Она 40 лет прожила в браке. Когда муж ушёл к другой — выяснилось, что она вообще не знает, кто она такая без него

-—

Людмила Андреевна Соколова узнала о другой женщине в среду, между покупкой гречки и выбором творога.

Она стояла в молочном отделе супермаркета, держала в руках две пачки творога — пятипроцентный и девятипроцентный, Коля всегда брал девятипроцентный, говорил, что пятипроцентный на вкус как замазка — и телефон в кармане завибрировал. Сообщение от незнакомого номера. Одна фраза:

«Ваш муж живёт у меня уже три недели. Думала, вы должны знать».

Людмила Андреевна прочитала. Перечитала. Положила в корзину девятипроцентный — по привычке — и пошла к кассе.

Дома она поставила чайник, разобрала продукты, протёрла стол. Потом села и написала мужу: «Коля, позвони». Он позвонил через сорок минут — голос виноватый, но с той особенной виноватостью, за которой чувствуется облегчение. Как у человека, которого давно мучил секрет, и вот наконец всё открылось.

Разговор был коротким. Да, есть женщина. Нет, не недавно — два года. Нет, он не собирается возвращаться. Прости.

Людмила Андреевна сказала: хорошо. Повесила трубку. Допила чай.

И только потом поняла, что не знает, что делать дальше. Не в смысле — как жить после измены. В смысле — буквально. Что делать следующие два часа. Чем заниматься. Куда идти. Кому звонить.

Она сидела в тишине квартиры и понимала, что за сорок лет брака разучилась быть собой без Коли.

-—

Они познакомились в семьдесят восьмом году на танцах в доме культуры. Ей было двадцать два, ему двадцать пять. Он пригласил её на медленный танец и держал руку на талии так уверенно, как будто уже знал, что она согласится. Она согласилась.

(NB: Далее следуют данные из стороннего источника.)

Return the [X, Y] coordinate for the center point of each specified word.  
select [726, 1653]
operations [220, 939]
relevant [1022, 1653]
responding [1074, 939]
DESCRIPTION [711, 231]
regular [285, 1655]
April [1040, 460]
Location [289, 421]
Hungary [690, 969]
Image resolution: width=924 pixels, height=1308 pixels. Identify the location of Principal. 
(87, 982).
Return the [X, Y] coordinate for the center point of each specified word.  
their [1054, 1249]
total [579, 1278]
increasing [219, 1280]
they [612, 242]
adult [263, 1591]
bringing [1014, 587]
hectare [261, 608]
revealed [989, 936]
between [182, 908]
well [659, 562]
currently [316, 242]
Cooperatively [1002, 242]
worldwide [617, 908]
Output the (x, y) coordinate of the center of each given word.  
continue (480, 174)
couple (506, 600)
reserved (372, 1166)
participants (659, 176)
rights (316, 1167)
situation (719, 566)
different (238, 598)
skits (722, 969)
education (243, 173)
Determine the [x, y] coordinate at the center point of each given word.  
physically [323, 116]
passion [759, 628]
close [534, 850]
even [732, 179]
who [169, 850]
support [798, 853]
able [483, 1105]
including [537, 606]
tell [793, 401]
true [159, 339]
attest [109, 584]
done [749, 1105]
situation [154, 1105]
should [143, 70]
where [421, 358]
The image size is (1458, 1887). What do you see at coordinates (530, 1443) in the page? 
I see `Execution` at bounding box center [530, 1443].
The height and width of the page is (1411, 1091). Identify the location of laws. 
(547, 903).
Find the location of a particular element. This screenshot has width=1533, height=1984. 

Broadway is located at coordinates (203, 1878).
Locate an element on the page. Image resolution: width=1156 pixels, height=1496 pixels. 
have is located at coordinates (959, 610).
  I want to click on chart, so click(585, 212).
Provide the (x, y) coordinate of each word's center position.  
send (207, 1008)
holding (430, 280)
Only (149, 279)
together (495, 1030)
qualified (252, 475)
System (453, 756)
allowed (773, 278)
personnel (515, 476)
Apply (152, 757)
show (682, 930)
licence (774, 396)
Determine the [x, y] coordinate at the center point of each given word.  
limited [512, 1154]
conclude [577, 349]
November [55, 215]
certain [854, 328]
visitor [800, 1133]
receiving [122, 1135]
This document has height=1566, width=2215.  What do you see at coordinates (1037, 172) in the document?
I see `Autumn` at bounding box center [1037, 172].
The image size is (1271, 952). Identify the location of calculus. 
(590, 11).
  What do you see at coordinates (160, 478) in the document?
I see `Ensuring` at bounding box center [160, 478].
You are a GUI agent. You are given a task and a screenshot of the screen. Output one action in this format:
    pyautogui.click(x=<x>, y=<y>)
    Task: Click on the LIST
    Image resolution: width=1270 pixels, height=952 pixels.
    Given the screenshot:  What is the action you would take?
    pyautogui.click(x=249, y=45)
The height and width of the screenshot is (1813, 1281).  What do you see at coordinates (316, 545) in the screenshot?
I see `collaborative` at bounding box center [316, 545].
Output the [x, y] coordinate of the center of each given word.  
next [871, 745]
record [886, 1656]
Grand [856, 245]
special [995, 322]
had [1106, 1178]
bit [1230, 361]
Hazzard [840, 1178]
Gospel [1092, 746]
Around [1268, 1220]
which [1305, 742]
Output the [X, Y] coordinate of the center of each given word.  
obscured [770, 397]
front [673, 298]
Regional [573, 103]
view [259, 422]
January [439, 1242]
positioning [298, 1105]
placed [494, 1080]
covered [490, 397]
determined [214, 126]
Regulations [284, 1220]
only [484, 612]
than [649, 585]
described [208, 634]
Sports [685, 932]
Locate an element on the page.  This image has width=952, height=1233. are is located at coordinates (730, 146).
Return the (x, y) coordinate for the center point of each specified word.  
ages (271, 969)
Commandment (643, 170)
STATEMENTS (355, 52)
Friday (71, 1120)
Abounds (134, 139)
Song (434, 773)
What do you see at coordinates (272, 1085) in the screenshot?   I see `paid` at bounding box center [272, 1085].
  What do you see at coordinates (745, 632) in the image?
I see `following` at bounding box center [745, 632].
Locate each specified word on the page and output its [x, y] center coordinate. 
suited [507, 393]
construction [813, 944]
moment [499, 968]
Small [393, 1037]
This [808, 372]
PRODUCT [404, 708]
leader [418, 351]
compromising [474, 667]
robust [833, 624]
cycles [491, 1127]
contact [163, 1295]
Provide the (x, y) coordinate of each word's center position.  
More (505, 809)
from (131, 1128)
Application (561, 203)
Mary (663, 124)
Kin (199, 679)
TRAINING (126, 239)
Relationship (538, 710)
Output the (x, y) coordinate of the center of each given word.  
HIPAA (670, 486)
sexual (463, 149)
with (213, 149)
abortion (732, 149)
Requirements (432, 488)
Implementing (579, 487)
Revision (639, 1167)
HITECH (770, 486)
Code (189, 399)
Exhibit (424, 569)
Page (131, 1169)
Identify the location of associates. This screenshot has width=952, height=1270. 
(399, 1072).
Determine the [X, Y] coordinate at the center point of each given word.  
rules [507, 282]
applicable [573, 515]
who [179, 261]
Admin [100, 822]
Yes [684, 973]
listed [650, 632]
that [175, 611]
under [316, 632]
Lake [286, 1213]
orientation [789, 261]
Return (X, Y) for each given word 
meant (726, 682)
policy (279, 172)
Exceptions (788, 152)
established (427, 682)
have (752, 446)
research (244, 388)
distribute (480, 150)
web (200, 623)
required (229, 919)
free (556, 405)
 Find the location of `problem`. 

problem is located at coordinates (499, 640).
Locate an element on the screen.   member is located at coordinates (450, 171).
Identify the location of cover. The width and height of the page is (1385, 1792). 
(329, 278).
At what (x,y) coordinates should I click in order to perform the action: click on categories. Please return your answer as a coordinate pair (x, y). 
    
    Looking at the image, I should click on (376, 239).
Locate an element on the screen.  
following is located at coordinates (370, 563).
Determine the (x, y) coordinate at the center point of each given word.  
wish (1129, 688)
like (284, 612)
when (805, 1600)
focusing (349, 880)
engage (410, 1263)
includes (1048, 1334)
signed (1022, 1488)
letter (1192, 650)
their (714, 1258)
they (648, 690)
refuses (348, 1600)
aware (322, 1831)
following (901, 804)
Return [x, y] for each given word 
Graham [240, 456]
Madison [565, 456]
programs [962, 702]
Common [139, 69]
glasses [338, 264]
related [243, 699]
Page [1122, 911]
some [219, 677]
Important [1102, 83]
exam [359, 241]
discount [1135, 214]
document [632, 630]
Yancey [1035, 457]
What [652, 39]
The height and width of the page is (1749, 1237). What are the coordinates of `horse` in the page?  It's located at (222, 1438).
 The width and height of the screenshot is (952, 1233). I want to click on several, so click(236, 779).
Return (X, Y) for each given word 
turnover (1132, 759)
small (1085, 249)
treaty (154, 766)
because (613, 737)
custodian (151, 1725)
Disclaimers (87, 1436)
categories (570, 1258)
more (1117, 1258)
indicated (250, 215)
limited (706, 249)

Через восемь месяцев поженились. Через год родилась Оля, через три — Серёжа. Людмила работала учительницей начальных классов, Коля — на заводе, потом в торговле, потом открыл небольшой бизнес. Жили нормально — не богато и не бедно, ездили летом на дачу, зимой иногда в санаторий, по воскресеньям жарили шашлыки, когда погода позволяла.

Людмила была хорошей женой. Это она знала точно, без ложной скромности — она умела быть хорошей женой. Готовила вкусно, дом держала в порядке, умела чувствовать настроение Коли и не трогать его, когда он хотел тишины. Умела праздновать его успехи так, что он чувствовал себя важным. Умела уступать в спорах — не потому что не имела мнения, а потому что мир в доме казался важнее правоты.

Она отдала браку всё. Это правда. Но правда и то, что она не заметила момента, когда отдала слишком много. Когда перестала знать, что ей нравится — не им двоим, а именно ей. Что она хочет — не для семьи, а для себя.

Сорок лет она была женой. Потом мамой. Потом бабушкой — у Оли двое детей, у Серёжи один. Она была всем этим одновременно, и это заполняло всё пространство внутри, и она думала, что это и есть жизнь, полная и правильная.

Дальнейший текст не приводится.